▶ **HOW TO COMPLETE THIS TASK**
All of the data below must be reproduced word for word, but without its images.

BEGIN TASK DATA

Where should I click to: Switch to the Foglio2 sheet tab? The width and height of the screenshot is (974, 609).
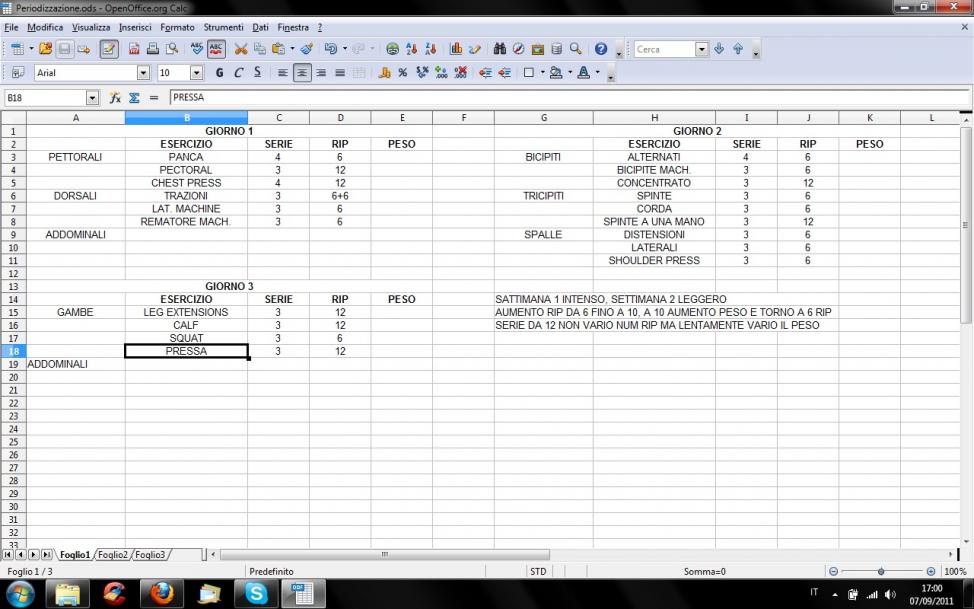pyautogui.click(x=112, y=554)

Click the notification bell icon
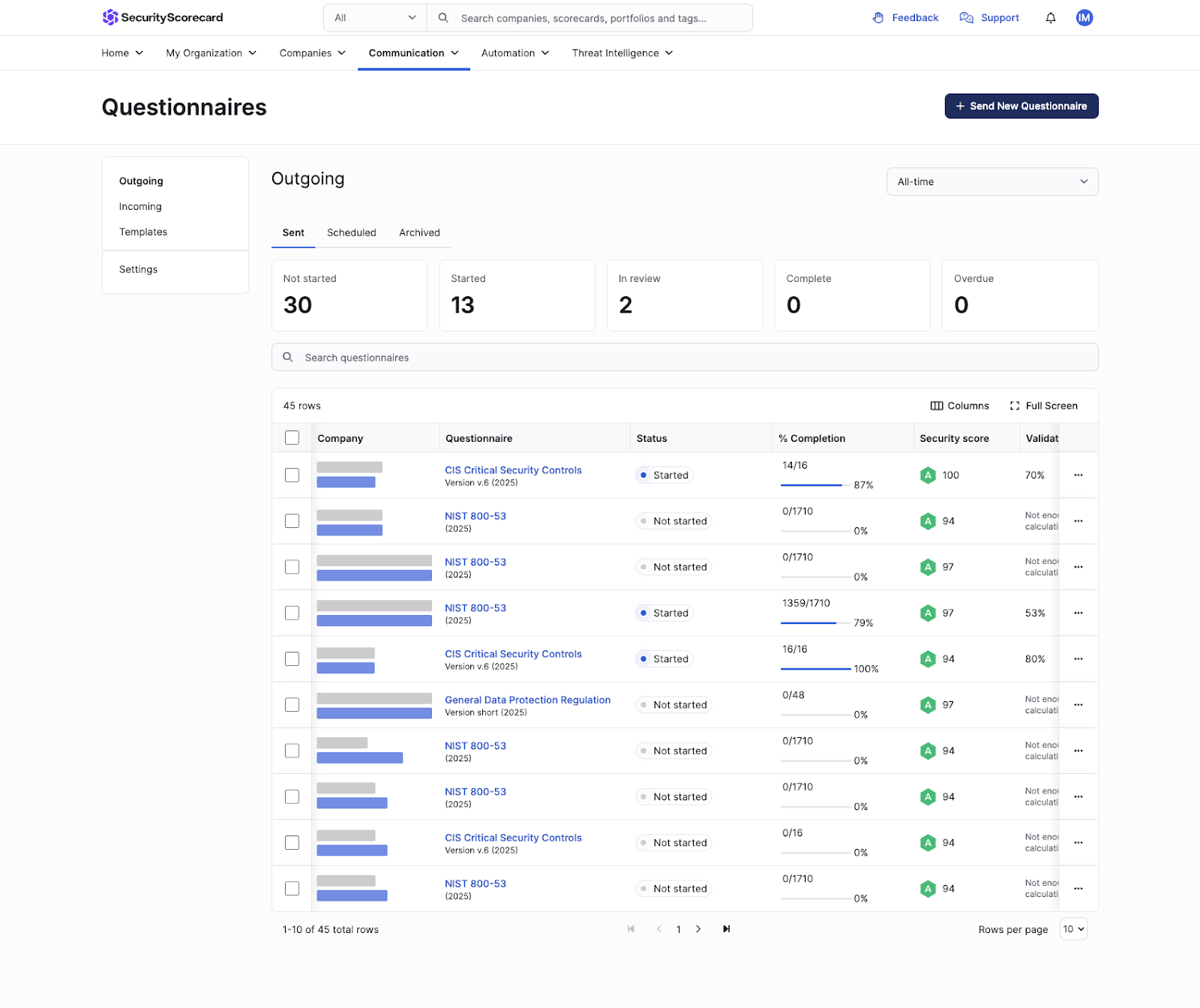pyautogui.click(x=1050, y=18)
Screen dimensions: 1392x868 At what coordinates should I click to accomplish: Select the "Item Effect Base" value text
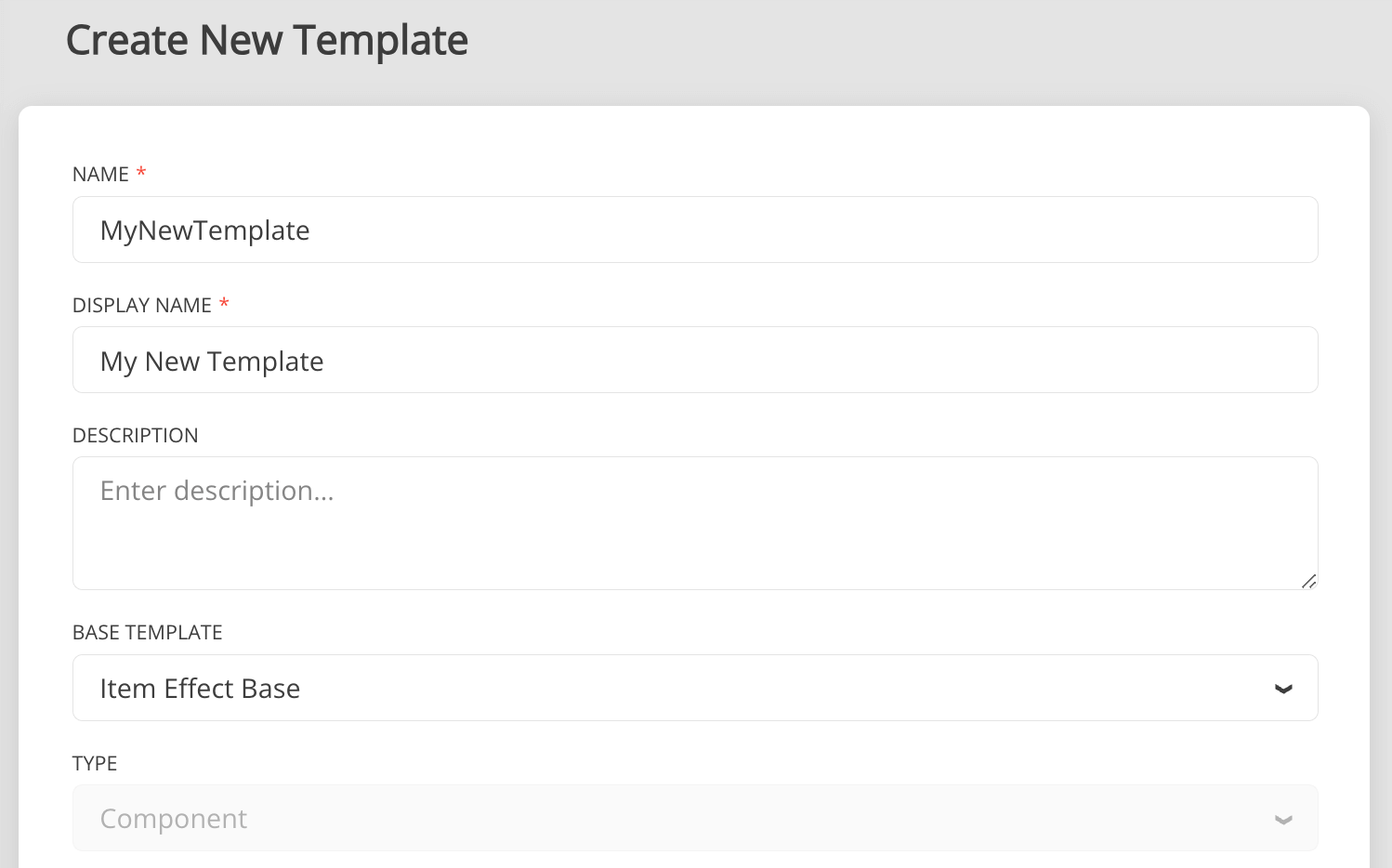tap(200, 689)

END TASK DATA

▶ **REPLY TO THE TASK**
Where should I click to: Switch to the Foglio2 sheet tab? The width and height of the screenshot is (974, 609).
pyautogui.click(x=112, y=554)

Click the notification bell icon
pyautogui.click(x=1050, y=18)
Screen dimensions: 1392x868 At what coordinates should I click to accomplish: Select the "Item Effect Base" value text
tap(200, 689)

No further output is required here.